Anni dopo, commentando quegli anni, Jimmy diceva: «Penso che molti giocatori avrebbero preferito essere fucilati una volta finita la carriera, perché hanno trovato molto difficile combattere nella vita. Molti di loro non sono mai riusciti a trovare un sostituto al calcio». Forse ad attanagliarlo era ancora il pensiero della morte del suo secondogenito, Jimmy Jr., che lui e sua moglie avevano trovato senza vita in culla, nel 1961, quando aveva solo 4 mesi. Una polmonite si era presa il piccolo, e neanche l’arrivo di altri tre figli, negli anni, successivi, avrebbe spento il dolore per quell’inspiegabile morte.

«Pensi che mi preoccupi aver saltato una partita, quando ho perso un figlio di sei mesi?», spiazzò così, anni dopo, il suo biografo, che gli chiedeva in merito alla panchina cui fu destinato nella finale dei Mondiali del ’66, quando tutta l’Inghilterra festeggiò il titolo, tranne lui, partito titolare a inizio torneo poi declassato a riserva di Geoff Hurst.

La ferita aperta di Jimmy Greaves

Anche quella partita era una ferita sempre aperta, ma la fortuna di Greaves fu proprio sua moglie, che all’apice dell’alcolismo, nel ’77, lo mise alla porta, confidando però che prima o poi il marito sarebbe tornato.
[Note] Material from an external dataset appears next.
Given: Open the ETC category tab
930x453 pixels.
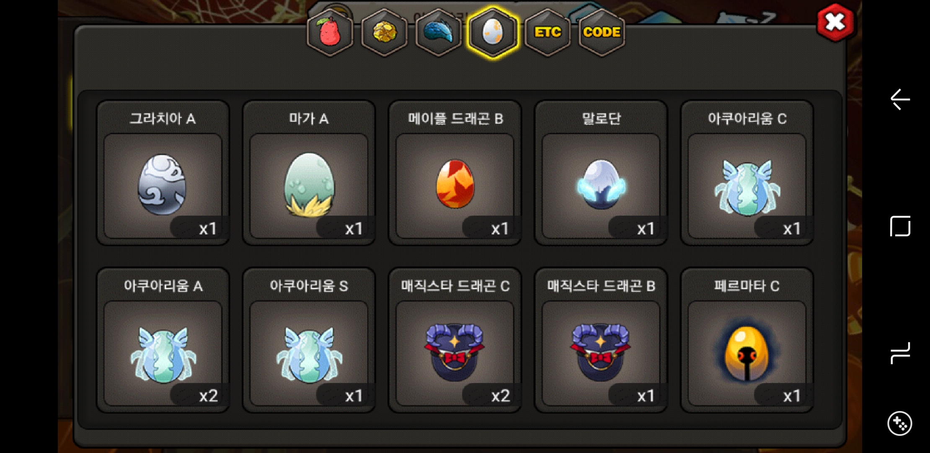Looking at the screenshot, I should 548,32.
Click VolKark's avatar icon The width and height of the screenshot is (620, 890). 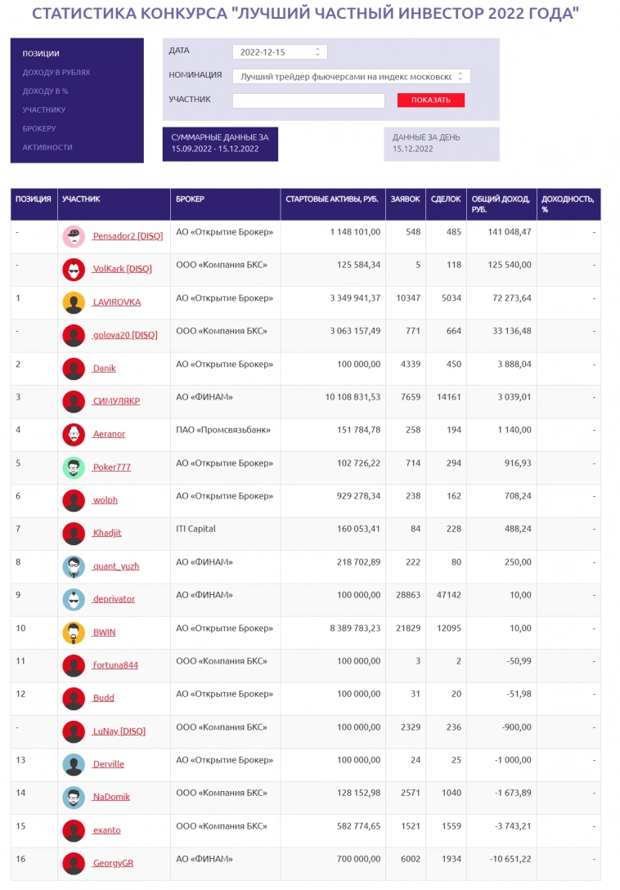(x=74, y=270)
Cosa che effettivamente accadde nel ’78: i due si erano accorti che non potevano stare l’uno senza l’altra, lui era stato in una clinica per alcolisti e promise che non avrebbe più toccato una goccia di birra. «C’era un piccolo pub all’angolo, ci andò e prese la sua ultima pinta – raccontò la moglie –. E così effettivamente accadde».
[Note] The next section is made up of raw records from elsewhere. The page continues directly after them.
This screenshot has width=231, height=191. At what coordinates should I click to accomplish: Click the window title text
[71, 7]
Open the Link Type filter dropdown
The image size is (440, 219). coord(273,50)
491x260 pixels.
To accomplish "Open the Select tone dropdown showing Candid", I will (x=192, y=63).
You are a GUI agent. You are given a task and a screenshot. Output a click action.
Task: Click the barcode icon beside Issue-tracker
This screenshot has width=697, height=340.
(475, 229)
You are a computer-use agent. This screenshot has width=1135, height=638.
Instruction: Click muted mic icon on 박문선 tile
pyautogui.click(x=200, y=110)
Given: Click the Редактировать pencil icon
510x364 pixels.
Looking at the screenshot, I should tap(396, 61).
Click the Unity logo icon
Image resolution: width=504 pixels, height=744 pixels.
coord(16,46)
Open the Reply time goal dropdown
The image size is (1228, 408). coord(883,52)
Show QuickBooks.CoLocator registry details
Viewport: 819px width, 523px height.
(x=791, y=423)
«Come disse Irene, lei non aveva divorziato da me, bensì dallo sconosciuto che ero diventato», scrisse Greaves nella sua biografia, raccontando della moglie. Con la quale ha ricostruito un rapporto straordinario a cui è riuscito a rimanere fedele, tanto quanto a quella parola data sull’alcool. Non si sono mai lasciati, Irene e lui, che prima ha ripreso a giocare a calcio a livelli minori, poi ha iniziato una fortunata carriera in tv. Non si sono mai lasciati nemmeno dopo i due ictus che hanno ridotto Jimmy in sedia a rotelle, portandolo piano piano alla morte, riducendolo in uno stato terribile, al quale la moglie ha sempre fedelmente prestato servizio. Anzi, nel 2017 si sono perfino risposati: «Onestamente, non avevamo mai pensato di farlo – disse quel giorno Irene – per quanto ci riguardava siamo sempre stati sposati».